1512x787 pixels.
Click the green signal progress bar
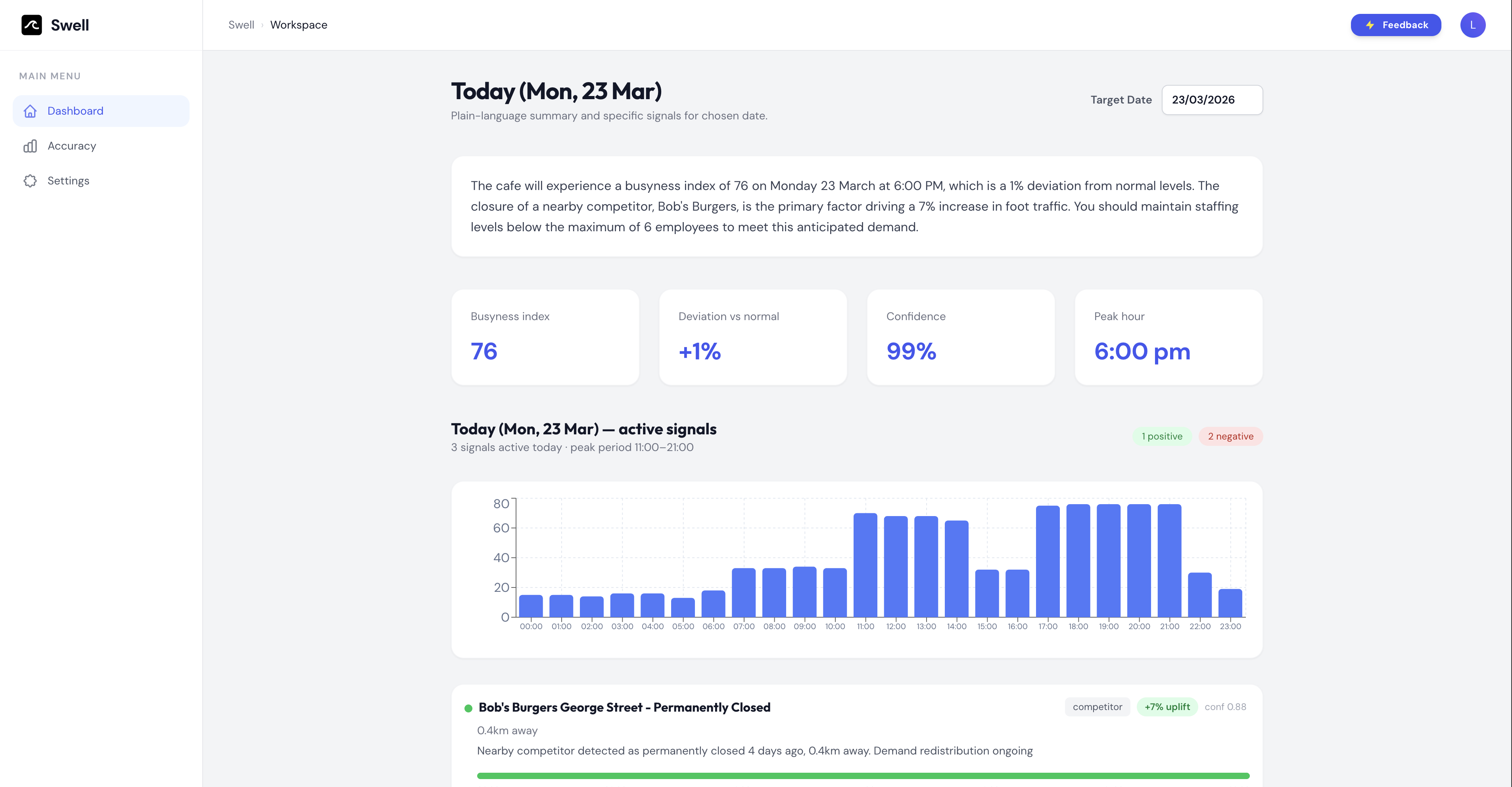[x=863, y=776]
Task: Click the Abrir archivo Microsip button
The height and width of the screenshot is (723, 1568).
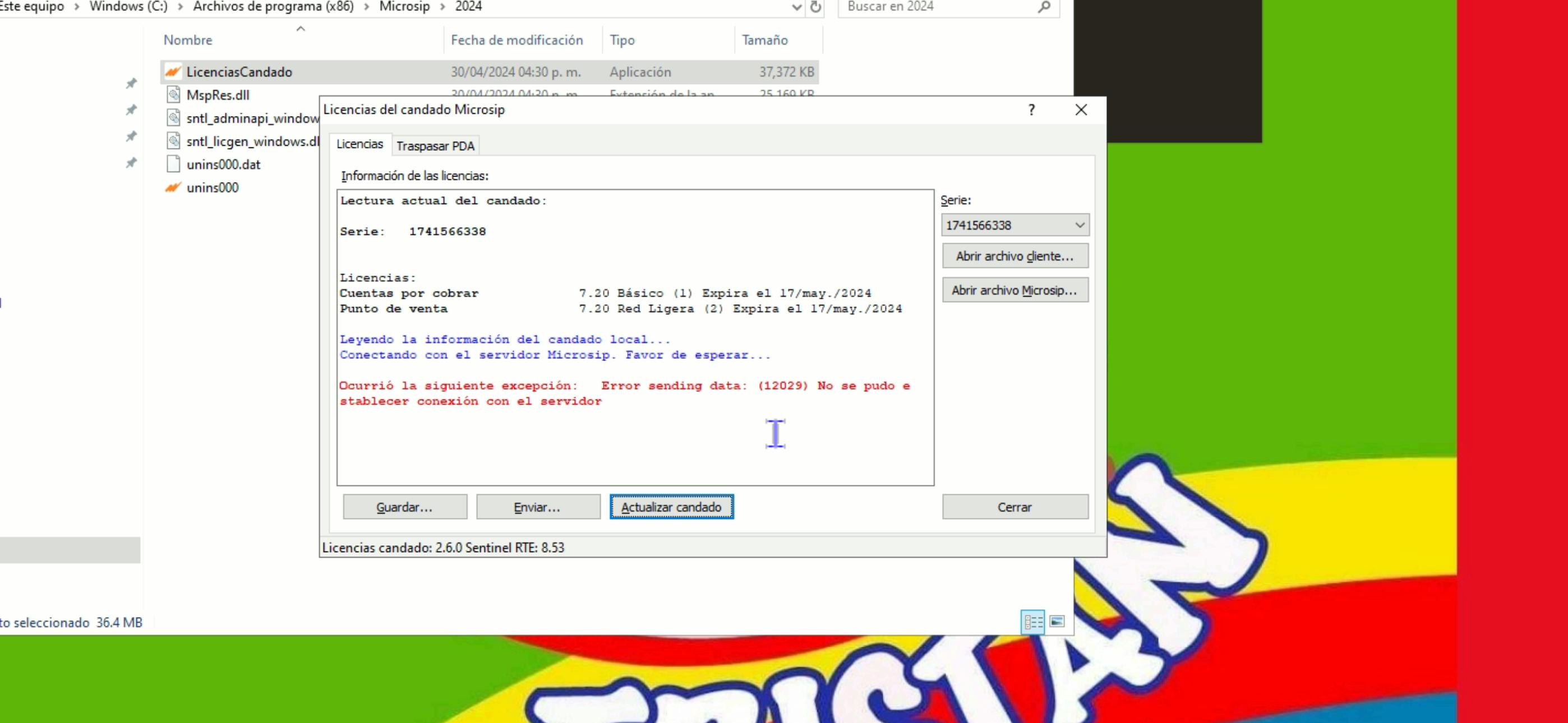Action: coord(1014,290)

#### Problem requirements
No pictures should appear in the answer, which is to be the lines from the line with "Task: Click the Abrir archivo Microsip button" through the end of the records above, restated exactly.

#### Expected output
Task: Click the Abrir archivo Microsip button
The height and width of the screenshot is (723, 1568).
Action: coord(1014,290)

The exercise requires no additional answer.